These issues are presented in semi-random order…
- In order to pay the considerable bills of the church—including rent/mortgage payments, staff salaries, and much more—a pastor must keep the congregation happy. Why? He needs the people to keep coming every Sunday with their tithes and offerings to deposit into the offering plate as it passes by. If they don’t, they’ll be robbing God. And there won’t be money to pay the mortgage and the staff. (Did the churches in the New Testament have to deal with this?)
- Keeping the folks coming to church involves more than simply good preaching on Sundays to make the people feeling blessed, loved, and encouraged. In order to compete with the many other churches in town, the Sunday morning experience must be as pleasant as possible—with good parking facilities, beaming greeters at the doors, a good nursery, programs for toddlers & pre-school children, for children from K through 2nd grade, children 3rd grade through 5th grade, pre-teens, teens, college age, young adults & singles, young married couples, etc., etc., all the way up to the “Two Again” group and the Golden Agers. And the restrooms must be kept clean…and much more, according to once-popular “Church Growth” books. (Did the churches in the New Testament have to deal with such concerns?)
- A pastor must also work or deal with disagreeable board members or elders—who in some churches have the authority to fire him. (God forbid.)
- A pastor must also endure being gored by some sheep in his flock—sheep which for some strange reason have grown sharp horns. (Or perhaps they were goats all along?)
- A pastor must comfort his dear wife who usually feels the pain and criticism from the sheep far more than he does.
- A pastor might be anxious about the new kid on the block—some young charismatic pastor preaching an excitingly “new and fresh” message drawing big crowds on Sunday. (God forbid if some naïve sheep from his own flock wander there. He might have to go buy the latest bestseller to learn about the new Christian fad/teaching.)
- His secret and unspoken hope is that every new family which joins his church will stay from cradle ‘til grave—guaranteeing a perpetually growing (and giving) congregation.
- All the while, a pastor must feel that he is doing God’s will and God’s work. After all, Jesus commanded Peter three times to feed his lambs. When a pastor works hard to please the folks, the sheep will naturally keep coming and eventually fill his sanctuary to overflowing. Then he may have to raise funds from the sheep and borrow more money from the bank to build a bigger sanctuary. (Praise God!)
- When a pastor has paid his dues and finally succeeds in having one of the larger churches in town, he will naturally feel good. (“Well done, good and faithful servant!”) He will also enjoy generous financial compensation from the board for his faithful ministry to the flock.
…And the pastor will essentially have established his own little kingdom on earth centered almost exclusively within the physical walls of his church facility where week after week he gathered with his sheep.

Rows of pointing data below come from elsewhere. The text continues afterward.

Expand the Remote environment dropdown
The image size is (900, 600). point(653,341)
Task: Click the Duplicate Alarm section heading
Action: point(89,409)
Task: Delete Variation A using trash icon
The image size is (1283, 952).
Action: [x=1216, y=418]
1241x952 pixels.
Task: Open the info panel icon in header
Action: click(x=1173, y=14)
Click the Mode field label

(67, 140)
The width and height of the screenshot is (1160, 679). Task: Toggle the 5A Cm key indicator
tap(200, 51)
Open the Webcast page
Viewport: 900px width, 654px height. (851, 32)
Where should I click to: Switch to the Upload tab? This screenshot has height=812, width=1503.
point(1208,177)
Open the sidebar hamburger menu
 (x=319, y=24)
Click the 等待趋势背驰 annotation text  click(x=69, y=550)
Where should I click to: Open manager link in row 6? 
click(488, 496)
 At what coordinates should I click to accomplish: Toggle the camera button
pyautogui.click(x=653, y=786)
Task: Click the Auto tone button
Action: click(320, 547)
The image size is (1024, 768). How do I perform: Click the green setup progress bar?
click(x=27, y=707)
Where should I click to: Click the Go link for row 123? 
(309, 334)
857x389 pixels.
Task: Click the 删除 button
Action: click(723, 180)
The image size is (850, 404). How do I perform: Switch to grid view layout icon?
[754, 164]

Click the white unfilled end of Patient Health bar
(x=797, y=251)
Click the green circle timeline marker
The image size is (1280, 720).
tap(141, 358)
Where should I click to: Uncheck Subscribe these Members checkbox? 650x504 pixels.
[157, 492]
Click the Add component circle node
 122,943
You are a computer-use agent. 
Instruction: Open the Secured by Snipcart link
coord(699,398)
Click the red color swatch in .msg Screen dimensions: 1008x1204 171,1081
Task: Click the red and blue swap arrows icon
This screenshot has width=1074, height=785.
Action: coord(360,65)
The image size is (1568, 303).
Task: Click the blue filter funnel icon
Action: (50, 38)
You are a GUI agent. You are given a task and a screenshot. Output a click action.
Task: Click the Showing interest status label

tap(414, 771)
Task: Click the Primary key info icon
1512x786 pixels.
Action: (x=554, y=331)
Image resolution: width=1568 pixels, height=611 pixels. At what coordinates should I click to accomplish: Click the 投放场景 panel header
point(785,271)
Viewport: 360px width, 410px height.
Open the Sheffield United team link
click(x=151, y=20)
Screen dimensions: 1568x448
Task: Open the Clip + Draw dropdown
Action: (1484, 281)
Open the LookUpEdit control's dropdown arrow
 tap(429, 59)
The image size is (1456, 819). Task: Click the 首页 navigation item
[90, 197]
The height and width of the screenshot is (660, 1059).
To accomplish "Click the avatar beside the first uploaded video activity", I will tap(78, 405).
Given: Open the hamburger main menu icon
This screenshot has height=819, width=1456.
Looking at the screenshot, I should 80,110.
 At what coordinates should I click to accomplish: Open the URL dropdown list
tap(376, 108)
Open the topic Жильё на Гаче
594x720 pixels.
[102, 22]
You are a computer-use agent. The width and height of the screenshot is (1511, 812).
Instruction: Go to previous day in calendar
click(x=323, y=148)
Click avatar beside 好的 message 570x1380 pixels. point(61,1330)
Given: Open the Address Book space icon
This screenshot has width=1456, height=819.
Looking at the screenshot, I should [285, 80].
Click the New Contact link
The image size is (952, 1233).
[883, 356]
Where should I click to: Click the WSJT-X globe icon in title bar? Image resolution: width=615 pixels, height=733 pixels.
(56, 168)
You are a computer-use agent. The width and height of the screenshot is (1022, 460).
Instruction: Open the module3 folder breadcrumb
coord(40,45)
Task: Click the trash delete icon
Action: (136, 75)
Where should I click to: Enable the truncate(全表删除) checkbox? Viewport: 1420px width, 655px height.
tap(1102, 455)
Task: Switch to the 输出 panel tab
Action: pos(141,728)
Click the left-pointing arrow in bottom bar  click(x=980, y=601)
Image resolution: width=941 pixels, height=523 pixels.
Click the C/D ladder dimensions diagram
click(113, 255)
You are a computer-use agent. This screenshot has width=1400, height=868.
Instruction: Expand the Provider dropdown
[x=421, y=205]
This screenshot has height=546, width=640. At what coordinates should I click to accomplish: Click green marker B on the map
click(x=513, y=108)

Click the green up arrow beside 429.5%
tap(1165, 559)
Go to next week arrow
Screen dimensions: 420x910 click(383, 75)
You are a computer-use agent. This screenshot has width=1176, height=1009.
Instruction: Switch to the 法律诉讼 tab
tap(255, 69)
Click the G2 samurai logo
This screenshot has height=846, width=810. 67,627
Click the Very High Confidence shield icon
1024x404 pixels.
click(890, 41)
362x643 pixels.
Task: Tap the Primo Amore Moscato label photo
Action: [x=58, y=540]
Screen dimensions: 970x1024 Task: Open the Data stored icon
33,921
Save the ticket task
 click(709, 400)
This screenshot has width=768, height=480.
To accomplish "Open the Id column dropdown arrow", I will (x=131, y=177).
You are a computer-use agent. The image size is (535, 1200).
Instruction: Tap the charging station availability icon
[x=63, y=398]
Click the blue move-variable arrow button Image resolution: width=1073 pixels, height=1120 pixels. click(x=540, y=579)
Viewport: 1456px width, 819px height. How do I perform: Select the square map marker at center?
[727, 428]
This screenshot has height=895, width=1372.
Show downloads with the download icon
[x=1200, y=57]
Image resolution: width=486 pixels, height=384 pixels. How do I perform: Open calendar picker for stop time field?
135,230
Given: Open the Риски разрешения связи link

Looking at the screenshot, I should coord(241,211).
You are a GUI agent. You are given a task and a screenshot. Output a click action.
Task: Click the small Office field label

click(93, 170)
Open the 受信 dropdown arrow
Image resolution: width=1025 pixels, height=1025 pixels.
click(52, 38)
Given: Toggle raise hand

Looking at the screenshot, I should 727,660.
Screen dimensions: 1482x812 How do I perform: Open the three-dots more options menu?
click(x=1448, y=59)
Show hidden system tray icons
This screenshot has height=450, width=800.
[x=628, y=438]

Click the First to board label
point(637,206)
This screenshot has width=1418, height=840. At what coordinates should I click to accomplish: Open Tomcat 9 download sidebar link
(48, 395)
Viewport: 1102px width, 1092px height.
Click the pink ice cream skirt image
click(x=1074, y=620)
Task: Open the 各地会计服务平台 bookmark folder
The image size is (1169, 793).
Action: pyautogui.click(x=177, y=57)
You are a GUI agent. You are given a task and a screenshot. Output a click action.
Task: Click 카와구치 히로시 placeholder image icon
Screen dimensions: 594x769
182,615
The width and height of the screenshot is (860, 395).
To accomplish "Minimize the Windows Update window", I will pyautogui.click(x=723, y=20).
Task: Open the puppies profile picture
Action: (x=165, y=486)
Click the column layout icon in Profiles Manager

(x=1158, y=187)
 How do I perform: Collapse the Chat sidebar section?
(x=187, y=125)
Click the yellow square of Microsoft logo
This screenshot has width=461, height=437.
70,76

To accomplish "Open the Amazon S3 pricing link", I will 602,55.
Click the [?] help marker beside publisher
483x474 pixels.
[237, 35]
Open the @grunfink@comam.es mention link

He will have essentially neglected the imaginably vast need of the gospel outside and beyond his church building where billions upon billions of precious souls have never heard the life-saving gospel of Jesus Christ even once.
Churches in the New Testament did not have to deal with keeping the people happy and coming every Sunday so that bills for maintaining the church facility could be paid. Instead, believers in the New Testament gathered in homes of believers to worship the Lord and be taught. There were no static physical structures like church buildings which would become easy targets for stoning or burning whether by furious Jewish zealots, Greek pagans or Roman idol-worshipers incensed by the invasion of the foreign religion known as “the Way.”
Could godly pastors in America and the West be unwitting victims of the teaching and practices of the Nicolaitans—something which Jesus hates?